Geschmack und gemessener Zuckergehalt beantworten zwei verschiedene Fragen. Eine belastbare Zahl bekommst du nur über eine Herstellerangabe oder eine Analyse der konkreten Abfüllung. Ein einfacher Dichtevergleich genügt dafür nicht, weil auch andere Bestandteile die Dichte verändern. Gib einen geschätzten Wert deshalb nie als gemessenen Zuckergehalt aus.

Was auf dem Etikett weiterhilft

Lies die vollständige Produktbezeichnung. Dort steht, ob du Rum, einen Likör oder eine andere Spirituose vor dir hast. Diese Zeile ordnet das Produkt rechtlich ein. Das große Wort auf der Vorderseite tut das nicht.
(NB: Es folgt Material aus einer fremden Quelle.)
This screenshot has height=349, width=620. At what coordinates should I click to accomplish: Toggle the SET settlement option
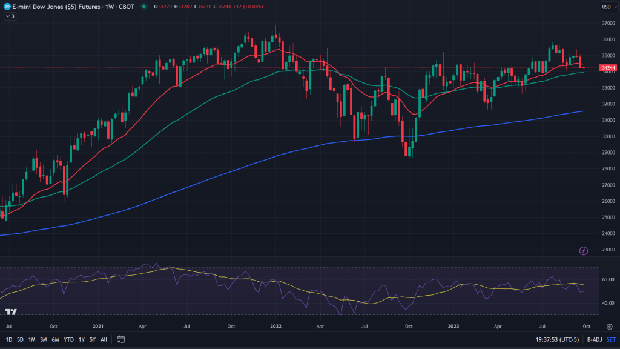612,339
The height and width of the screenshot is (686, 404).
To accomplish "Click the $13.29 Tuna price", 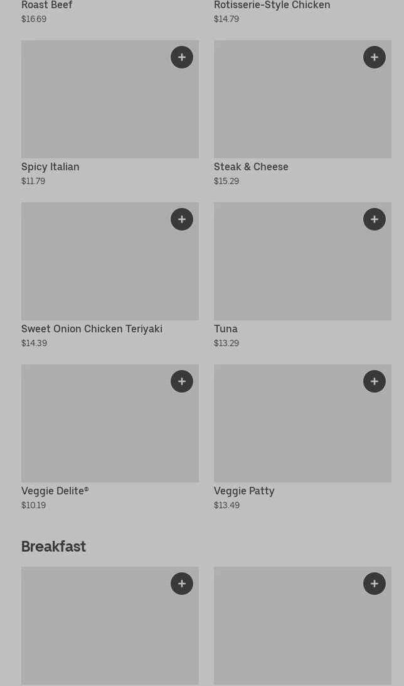I will click(226, 343).
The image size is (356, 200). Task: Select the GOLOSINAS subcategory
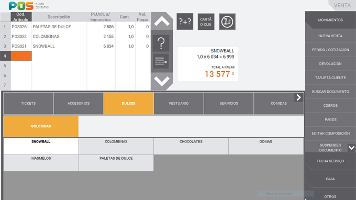click(x=41, y=126)
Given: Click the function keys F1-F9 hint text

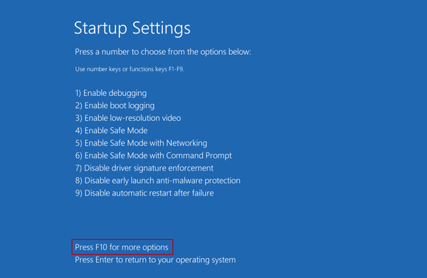Looking at the screenshot, I should [130, 70].
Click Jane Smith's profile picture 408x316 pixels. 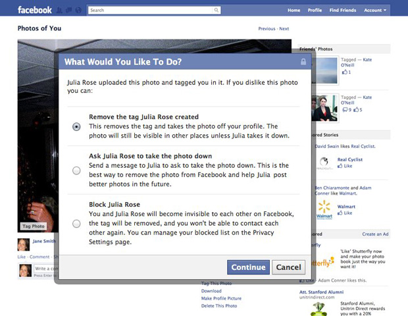[24, 244]
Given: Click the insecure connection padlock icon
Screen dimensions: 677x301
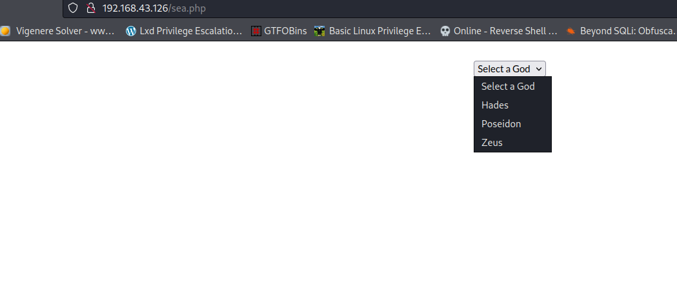Looking at the screenshot, I should (x=91, y=8).
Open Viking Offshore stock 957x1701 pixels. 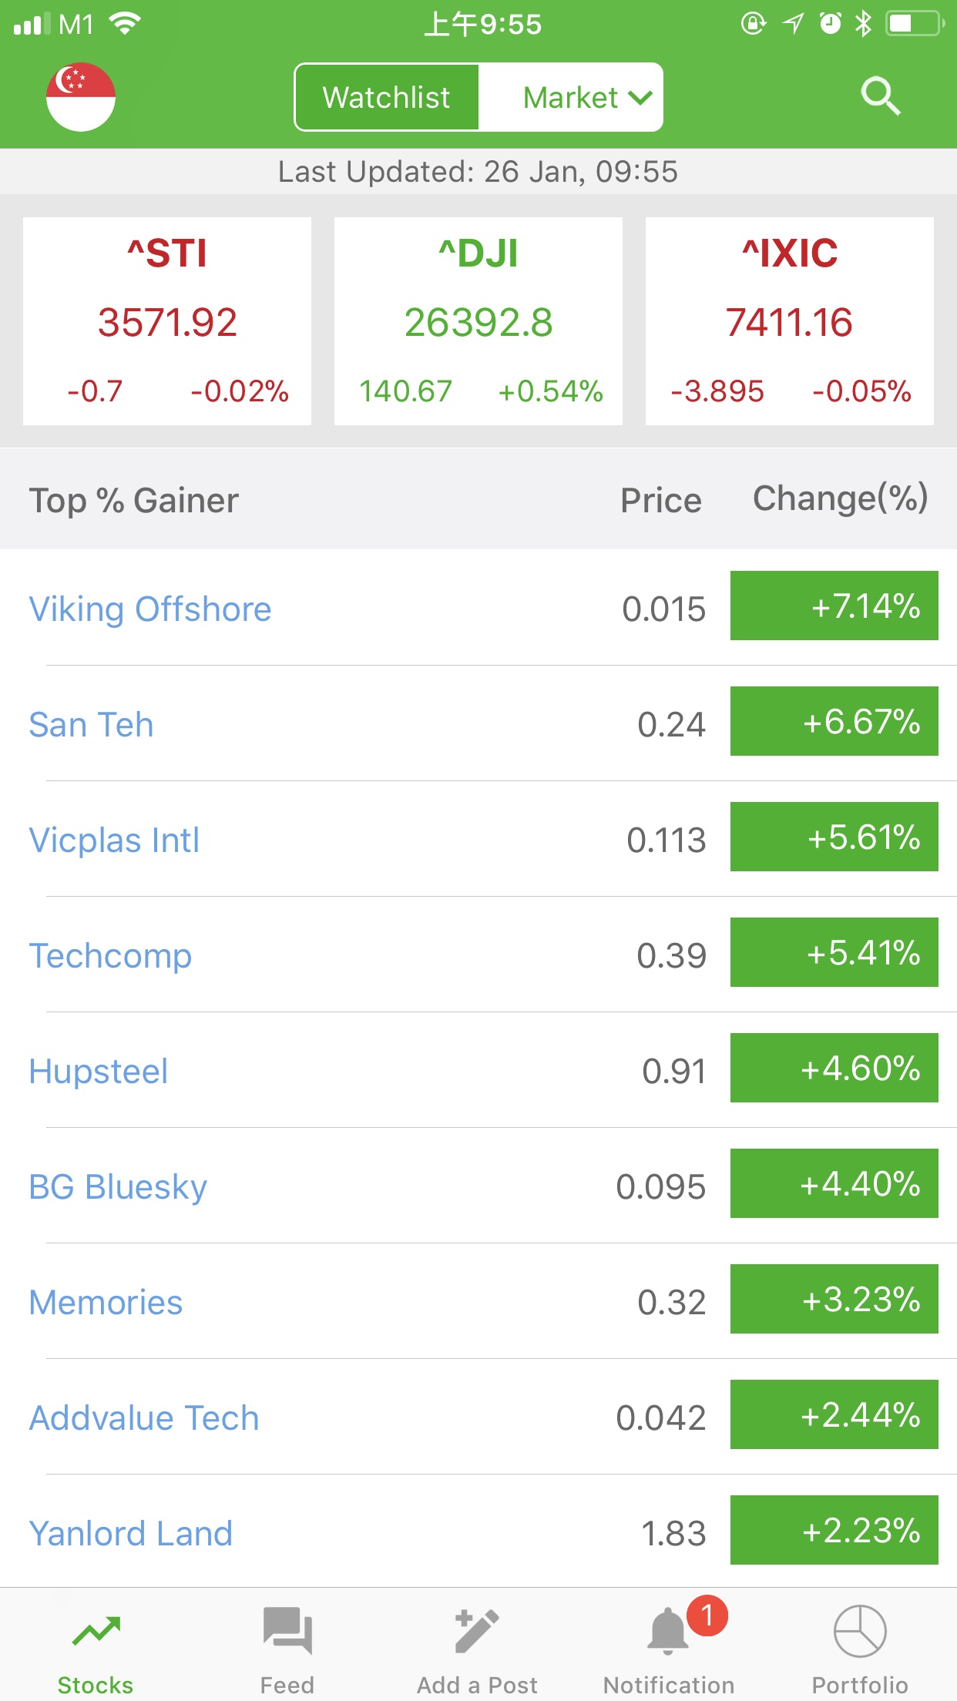click(x=150, y=609)
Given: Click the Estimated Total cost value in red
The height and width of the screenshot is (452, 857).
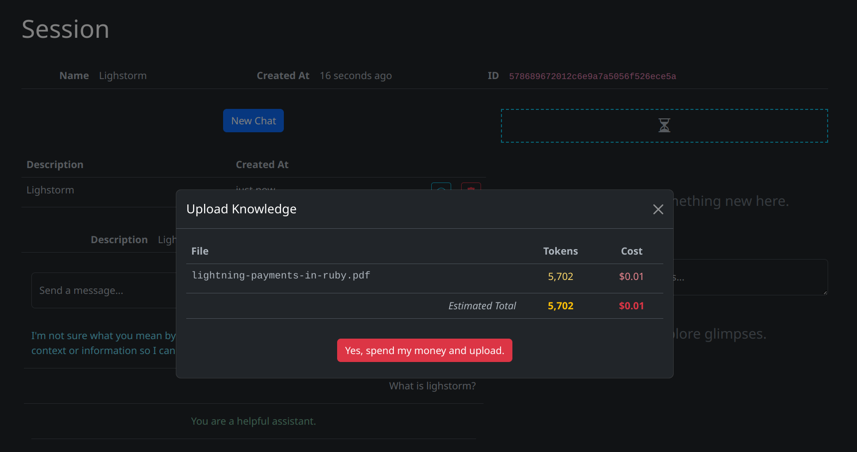Looking at the screenshot, I should [x=631, y=306].
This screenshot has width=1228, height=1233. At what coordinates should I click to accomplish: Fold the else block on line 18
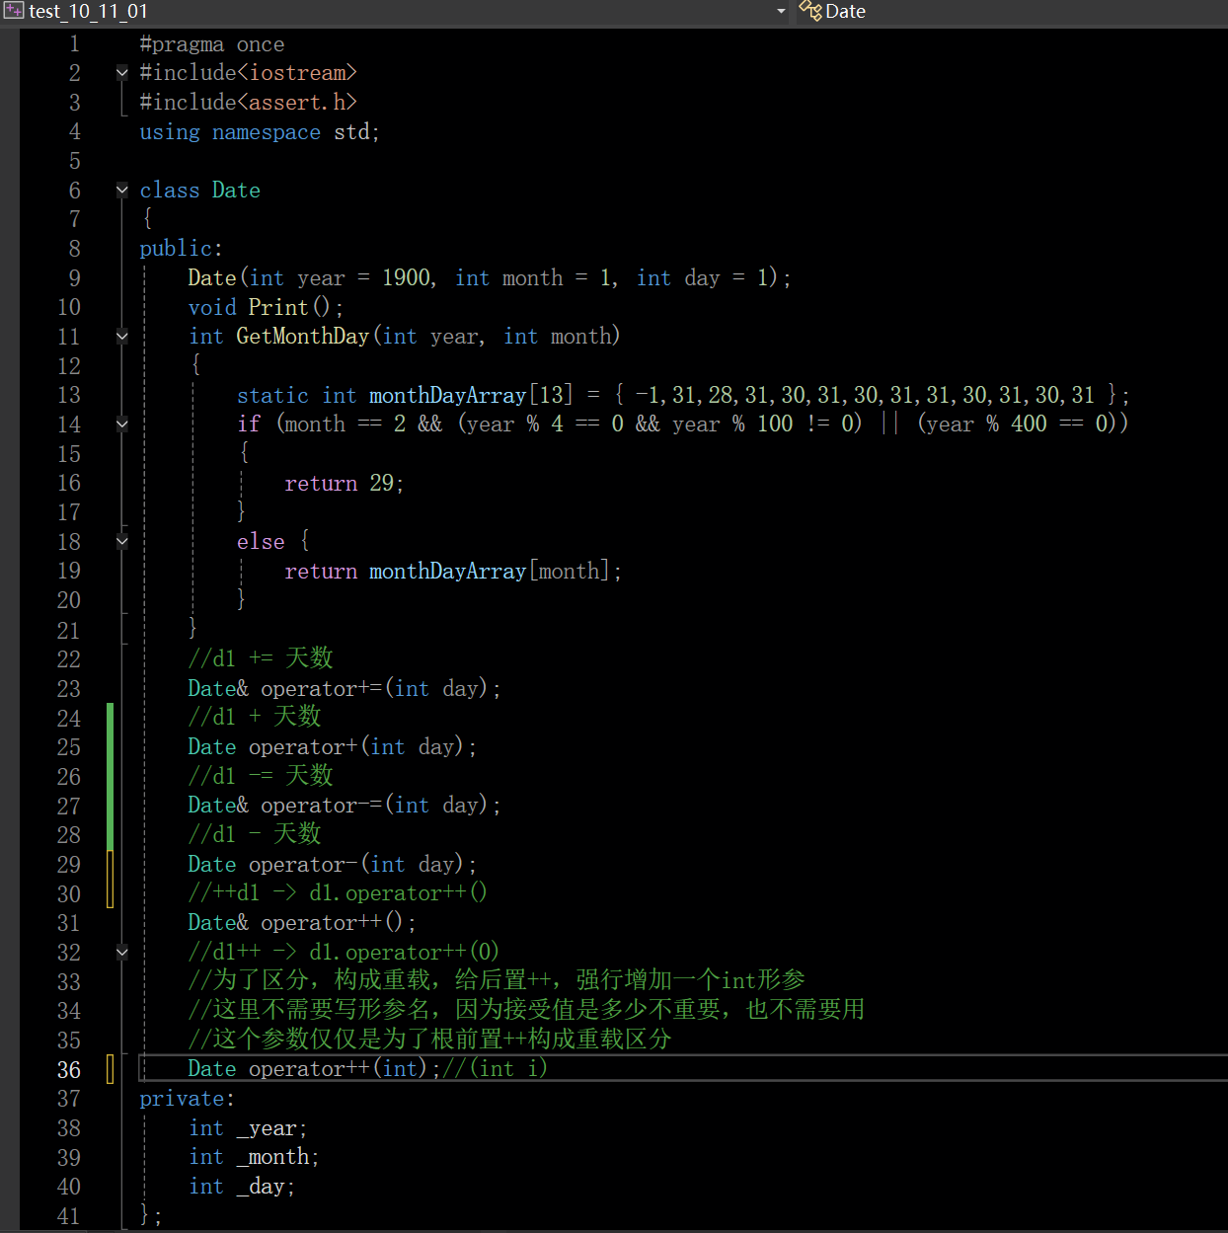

Steht dort ‚ohne Zuckerzusatz‘, ist damit nur diese eine Frage beantwortet. Herkunft und Rezeptur bleiben weiterhin offen.

Ist dir ein möglichst unveränderter Rum wichtig, frag ausdrücklich nach drei Dingen: Süßung, Aromatisierung und Färbung. Die Begriffe bedeuten nicht dasselbe. Ein Hersteller kann das eine verneinen und das andere trotzdem tun.

Im Netz kursieren unabhängige Datenbanken und Messreihen zu einzelnen Abfüllungen. Häufig sind sie der einzige konkrete Anhaltspunkt. Amtlich sind sie nicht, und sie gelten immer nur für eine bestimmte Charge. Als Größenordnung taugen sie, als Beweis nicht.